**Your instructions:** Please repeat the records below exactly, from the first line through the line containing "Task: Like the comment about 歌唱節目", and nothing more.

**Dataset content:**
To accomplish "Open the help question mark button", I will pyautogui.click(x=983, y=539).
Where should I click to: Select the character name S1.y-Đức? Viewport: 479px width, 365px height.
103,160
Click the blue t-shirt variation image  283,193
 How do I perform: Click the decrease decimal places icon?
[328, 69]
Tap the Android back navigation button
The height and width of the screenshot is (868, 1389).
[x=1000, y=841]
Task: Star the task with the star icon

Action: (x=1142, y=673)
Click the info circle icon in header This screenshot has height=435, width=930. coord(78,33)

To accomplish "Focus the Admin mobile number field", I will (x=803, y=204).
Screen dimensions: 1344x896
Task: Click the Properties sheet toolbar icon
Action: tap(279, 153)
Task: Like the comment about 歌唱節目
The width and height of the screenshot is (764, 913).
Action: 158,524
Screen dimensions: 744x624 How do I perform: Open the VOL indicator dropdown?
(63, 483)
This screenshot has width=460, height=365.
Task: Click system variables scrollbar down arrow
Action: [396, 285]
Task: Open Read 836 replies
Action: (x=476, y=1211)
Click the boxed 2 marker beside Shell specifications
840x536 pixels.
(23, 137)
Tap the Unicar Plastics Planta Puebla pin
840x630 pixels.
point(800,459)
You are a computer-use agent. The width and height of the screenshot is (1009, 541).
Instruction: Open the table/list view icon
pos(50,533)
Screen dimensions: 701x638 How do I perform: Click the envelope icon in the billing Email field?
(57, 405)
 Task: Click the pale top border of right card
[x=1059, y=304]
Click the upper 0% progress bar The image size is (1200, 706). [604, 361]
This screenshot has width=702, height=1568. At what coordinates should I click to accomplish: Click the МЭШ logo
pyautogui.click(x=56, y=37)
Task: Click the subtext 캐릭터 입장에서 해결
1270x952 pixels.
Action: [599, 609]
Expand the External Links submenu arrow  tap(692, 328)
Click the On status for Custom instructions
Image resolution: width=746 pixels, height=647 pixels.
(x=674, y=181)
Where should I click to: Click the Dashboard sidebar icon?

**Reply:**
To accomplish "Open the help question mark button", I will pyautogui.click(x=983, y=539).
Where should I click to: Select the character name S1.y-Đức? Viewport: 479px width, 365px height.
103,160
Click the blue t-shirt variation image  283,193
 How do I perform: Click the decrease decimal places icon?
[328, 69]
Tap the Android back navigation button
The height and width of the screenshot is (868, 1389).
[x=1000, y=841]
Task: Star the task with the star icon

Action: (x=1142, y=673)
Click the info circle icon in header This screenshot has height=435, width=930. coord(78,33)

To accomplish "Focus the Admin mobile number field", I will (x=803, y=204).
Screen dimensions: 1344x896
Task: Click the Properties sheet toolbar icon
Action: tap(279, 153)
Task: Like the comment about 歌唱節目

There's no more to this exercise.